Solana treasury firm DeFi Development Corp. (DFDV) announced a 108% increase in fully converted SOL per share over the past year, reaching 0.0670 as of May 13, up from 0.0322 a year earlier and 0.0665 on March 30. The company also disclosed total holdings of 2,294,576 SOL and SOL equivalents against approximately 34.2 million fully converted shares outstanding.
CEO Joseph Onorati highlighted the firm's diverging approach from bitcoin treasury models, stating: “We have always believed the MSTR playbook is a starting point, not a ceiling, and that DFDV can ultimately become something meaningfully different. SOL is a different asset than BTC.” Key drivers of the per-share metric include an acquired validator business yielding about 7.5% (versus ~3.9% from retail staking on Coinbase), a joint validator node partnership with Bonk, deployment of more than 25% of the treasury across on-chain protocols, and a Treasury Accelerator program.

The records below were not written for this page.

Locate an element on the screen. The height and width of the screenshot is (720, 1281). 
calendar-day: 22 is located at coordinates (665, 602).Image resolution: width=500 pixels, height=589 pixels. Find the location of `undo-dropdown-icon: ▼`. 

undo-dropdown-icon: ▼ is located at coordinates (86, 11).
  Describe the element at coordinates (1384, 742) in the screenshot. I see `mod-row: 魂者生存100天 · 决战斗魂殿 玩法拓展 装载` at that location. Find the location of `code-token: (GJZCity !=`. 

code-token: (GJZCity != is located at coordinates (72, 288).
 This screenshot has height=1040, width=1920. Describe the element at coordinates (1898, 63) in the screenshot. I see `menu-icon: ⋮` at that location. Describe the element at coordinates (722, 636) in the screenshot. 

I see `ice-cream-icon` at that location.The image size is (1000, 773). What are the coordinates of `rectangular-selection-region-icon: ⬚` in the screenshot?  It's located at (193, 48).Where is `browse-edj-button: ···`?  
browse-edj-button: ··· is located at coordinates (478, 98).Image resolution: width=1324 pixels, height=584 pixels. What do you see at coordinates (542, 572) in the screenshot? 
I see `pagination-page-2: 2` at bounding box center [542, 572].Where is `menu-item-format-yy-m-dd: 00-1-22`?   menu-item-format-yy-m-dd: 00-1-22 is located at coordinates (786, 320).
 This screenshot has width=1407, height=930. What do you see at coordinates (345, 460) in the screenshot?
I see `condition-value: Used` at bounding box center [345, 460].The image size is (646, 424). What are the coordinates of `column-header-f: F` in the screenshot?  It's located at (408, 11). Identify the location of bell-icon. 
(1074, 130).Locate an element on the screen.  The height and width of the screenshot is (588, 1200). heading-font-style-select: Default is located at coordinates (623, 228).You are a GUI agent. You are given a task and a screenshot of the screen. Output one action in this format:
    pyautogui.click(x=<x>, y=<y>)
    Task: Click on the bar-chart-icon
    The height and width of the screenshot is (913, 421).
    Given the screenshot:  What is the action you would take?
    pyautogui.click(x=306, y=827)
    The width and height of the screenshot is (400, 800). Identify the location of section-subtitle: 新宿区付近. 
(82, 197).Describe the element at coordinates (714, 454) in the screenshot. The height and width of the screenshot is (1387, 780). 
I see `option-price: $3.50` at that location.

Financially, the first quarter of 2026 brought a stark contrast. Revenue soared to $2.66 million from $287,000 in Q1 2025, including $2.4 million from digital asset treasury activities. However, the net loss widened dramatically to $83.4 million, compared with a $778,000 loss a year ago, as Solana’s price—used at $90.93 for the mNAV table—suffered a 48% decline over the past twelve months. Diluted EPS was -$3.18, down from -$0.08. The stock (Nasdaq: DFDV) fell 3.13% to $4.65 on Wednesday and has dropped 64% over the past year.
In a capital management move, the company repurchased about $4.4 million principal of its July 2030 convertible notes for roughly $2.6 million in cash—a 41% discount to par. DeFi Development reaffirmed its June 2026 SOL-per-share guidance of 0.075 and its long-term December 2028 target of 1.0 SPS. The company had previously acquired 196,141 SOL in September and an additional 86,307 SOL in October, pushing its holdings above 2 million SOL, and has also worked with Kraken and Backed to bring DFDV stock on-chain via xStocks.